Stored data
"""

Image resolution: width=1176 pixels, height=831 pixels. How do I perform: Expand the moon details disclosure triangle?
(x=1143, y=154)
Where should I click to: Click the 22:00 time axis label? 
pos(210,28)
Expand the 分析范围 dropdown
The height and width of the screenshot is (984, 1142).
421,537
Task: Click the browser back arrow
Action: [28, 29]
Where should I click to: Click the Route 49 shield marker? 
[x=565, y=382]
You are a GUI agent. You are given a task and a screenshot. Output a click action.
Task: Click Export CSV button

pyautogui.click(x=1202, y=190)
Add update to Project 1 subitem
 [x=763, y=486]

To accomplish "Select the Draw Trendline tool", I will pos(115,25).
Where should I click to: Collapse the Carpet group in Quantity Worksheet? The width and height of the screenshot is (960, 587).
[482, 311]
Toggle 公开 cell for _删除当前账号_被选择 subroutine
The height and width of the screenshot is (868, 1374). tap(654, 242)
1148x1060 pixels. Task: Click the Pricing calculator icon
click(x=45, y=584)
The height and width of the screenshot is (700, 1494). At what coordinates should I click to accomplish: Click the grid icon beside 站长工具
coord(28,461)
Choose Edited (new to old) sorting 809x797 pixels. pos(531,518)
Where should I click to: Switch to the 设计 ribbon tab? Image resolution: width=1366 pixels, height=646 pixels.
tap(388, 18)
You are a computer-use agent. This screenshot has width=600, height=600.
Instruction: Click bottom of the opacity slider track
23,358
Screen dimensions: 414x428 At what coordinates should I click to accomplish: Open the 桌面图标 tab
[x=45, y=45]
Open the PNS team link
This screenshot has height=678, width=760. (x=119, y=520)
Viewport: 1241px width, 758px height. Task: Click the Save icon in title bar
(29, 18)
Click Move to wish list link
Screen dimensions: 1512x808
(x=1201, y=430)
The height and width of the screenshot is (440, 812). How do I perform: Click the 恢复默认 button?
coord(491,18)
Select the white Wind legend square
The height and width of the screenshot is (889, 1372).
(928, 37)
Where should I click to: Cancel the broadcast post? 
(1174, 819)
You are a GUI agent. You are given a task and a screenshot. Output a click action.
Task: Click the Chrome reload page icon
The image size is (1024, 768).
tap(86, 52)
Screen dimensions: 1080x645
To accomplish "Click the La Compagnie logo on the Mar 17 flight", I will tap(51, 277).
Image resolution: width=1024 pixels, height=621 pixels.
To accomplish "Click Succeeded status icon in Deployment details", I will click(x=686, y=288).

"""

> Assignment
Copy the lines above exactly, beginning at the line containing "Image resolution: width=1024" and stopping at the last line.

> Response to this task
Image resolution: width=1024 pixels, height=621 pixels.
To accomplish "Click Succeeded status icon in Deployment details", I will click(x=686, y=288).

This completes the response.